When you reach the line containing "Pick a color from the color picker square" in the records below, start copying exactly, and stop once you have copied the line containing "Given: Select the arrow".
══ Given data ══
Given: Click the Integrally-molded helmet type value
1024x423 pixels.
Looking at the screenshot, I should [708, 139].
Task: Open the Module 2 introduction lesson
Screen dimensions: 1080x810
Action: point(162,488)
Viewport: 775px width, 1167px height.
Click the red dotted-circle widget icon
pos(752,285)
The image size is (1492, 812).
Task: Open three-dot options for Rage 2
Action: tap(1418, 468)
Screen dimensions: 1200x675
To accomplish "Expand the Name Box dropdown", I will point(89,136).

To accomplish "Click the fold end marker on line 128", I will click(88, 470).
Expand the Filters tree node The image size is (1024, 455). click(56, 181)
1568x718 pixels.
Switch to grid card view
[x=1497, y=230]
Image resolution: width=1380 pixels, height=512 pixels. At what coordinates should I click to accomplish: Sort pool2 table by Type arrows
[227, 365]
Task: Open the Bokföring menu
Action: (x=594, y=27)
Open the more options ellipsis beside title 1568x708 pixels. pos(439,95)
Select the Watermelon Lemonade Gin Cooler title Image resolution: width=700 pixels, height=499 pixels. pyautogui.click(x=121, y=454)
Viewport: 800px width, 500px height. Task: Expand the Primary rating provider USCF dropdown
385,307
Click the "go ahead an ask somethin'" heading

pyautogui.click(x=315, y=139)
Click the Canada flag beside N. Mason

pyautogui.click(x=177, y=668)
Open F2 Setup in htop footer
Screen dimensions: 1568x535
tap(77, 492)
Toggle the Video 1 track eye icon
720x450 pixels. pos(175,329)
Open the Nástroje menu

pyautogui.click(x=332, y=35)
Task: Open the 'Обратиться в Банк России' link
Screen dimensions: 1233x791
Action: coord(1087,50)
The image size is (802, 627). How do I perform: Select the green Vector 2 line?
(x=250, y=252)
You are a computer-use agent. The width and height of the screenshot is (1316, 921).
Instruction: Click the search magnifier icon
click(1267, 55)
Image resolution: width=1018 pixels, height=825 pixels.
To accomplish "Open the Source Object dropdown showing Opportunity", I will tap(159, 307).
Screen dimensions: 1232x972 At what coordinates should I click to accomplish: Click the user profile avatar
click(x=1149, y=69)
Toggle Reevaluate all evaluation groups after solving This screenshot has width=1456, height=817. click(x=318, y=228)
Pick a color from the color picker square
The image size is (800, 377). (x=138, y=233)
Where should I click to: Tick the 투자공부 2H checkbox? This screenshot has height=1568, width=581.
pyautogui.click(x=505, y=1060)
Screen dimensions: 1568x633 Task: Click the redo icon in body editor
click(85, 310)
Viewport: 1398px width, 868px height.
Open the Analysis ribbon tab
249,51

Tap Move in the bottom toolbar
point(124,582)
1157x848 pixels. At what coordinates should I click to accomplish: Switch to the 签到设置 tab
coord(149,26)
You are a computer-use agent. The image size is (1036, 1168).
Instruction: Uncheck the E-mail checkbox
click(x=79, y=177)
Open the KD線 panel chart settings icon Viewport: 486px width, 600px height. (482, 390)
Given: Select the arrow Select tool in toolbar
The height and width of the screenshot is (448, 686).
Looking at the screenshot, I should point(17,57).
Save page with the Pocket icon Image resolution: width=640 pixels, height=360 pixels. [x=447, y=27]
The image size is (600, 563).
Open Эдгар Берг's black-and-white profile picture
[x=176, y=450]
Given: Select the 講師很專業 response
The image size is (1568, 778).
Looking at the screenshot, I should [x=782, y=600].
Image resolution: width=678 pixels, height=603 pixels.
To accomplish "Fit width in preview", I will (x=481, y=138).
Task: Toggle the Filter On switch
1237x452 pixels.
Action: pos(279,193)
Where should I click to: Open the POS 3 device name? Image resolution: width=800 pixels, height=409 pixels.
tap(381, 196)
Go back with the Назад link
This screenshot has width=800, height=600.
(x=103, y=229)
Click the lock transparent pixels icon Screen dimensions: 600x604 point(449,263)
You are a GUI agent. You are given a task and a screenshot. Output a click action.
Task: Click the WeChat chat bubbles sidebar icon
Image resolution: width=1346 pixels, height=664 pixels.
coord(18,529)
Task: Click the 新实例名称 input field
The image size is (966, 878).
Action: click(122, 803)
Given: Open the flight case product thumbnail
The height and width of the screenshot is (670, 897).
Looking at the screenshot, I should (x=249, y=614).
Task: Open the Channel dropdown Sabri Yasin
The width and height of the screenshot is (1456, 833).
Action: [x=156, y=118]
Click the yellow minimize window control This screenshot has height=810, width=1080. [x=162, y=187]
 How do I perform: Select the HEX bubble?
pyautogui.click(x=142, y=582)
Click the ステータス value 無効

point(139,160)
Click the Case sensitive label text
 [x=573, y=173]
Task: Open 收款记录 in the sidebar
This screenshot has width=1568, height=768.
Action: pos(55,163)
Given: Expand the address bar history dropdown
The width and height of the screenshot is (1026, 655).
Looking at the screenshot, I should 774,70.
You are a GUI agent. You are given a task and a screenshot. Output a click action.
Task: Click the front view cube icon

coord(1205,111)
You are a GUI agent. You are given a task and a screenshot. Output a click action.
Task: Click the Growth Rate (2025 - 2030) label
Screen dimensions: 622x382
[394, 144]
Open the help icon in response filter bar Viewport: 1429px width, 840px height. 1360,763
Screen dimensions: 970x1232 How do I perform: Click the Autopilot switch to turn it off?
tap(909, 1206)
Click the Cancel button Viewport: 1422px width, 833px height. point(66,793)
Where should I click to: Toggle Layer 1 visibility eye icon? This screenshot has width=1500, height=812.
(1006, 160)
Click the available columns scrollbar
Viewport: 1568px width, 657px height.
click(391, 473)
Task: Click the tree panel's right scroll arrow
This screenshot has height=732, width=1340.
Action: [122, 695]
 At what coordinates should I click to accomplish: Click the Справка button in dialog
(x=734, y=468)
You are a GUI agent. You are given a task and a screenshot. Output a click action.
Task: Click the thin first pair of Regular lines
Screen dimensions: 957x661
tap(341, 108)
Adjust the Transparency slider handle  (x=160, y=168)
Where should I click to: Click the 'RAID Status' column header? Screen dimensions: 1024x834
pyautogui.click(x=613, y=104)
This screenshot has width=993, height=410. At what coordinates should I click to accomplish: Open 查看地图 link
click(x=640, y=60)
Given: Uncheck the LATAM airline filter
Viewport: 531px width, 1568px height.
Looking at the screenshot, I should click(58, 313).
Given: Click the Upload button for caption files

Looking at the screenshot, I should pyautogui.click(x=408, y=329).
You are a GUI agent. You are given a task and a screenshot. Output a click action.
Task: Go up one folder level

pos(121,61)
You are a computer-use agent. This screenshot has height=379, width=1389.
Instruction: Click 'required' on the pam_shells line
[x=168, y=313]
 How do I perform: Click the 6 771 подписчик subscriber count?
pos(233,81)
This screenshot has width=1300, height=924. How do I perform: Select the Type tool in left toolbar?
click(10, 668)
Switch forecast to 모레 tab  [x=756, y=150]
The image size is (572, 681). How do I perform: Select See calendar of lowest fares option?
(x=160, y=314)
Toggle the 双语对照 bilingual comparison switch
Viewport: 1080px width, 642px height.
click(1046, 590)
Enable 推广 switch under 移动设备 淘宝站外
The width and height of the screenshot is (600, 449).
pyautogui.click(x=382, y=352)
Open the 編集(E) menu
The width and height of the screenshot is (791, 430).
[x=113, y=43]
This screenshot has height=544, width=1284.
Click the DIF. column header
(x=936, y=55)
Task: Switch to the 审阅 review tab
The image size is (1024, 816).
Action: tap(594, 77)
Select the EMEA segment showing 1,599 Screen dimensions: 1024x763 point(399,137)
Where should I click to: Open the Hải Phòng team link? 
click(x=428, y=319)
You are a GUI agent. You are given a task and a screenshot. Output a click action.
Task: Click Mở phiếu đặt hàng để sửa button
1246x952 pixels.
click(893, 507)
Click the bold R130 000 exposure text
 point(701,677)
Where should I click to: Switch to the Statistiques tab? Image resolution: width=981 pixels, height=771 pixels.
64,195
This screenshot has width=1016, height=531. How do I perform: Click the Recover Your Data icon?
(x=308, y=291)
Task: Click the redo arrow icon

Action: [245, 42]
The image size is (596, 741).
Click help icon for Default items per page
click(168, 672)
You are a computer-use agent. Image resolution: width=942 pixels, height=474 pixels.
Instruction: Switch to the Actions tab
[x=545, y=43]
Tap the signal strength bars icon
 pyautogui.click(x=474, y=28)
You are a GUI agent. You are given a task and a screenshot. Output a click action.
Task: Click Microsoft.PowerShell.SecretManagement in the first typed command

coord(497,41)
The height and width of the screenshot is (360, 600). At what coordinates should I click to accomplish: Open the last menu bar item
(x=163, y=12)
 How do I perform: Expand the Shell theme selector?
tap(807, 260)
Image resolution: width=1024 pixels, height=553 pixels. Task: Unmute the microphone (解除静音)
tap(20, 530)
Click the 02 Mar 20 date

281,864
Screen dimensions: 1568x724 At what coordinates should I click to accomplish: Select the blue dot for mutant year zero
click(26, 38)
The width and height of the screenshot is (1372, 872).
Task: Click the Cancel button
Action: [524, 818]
═══
• Exercise response
Pick a color from the color picker square
The image size is (800, 377). (x=138, y=233)
Where should I click to: Tick the 투자공부 2H checkbox? This screenshot has height=1568, width=581.
pyautogui.click(x=505, y=1060)
Screen dimensions: 1568x633 Task: Click the redo icon in body editor
click(85, 310)
Viewport: 1398px width, 868px height.
Open the Analysis ribbon tab
249,51

Tap Move in the bottom toolbar
point(124,582)
1157x848 pixels. At what coordinates should I click to accomplish: Switch to the 签到设置 tab
coord(149,26)
You are a computer-use agent. The image size is (1036, 1168).
Instruction: Uncheck the E-mail checkbox
click(x=79, y=177)
Open the KD線 panel chart settings icon Viewport: 486px width, 600px height. (482, 390)
Given: Select the arrow Select tool in toolbar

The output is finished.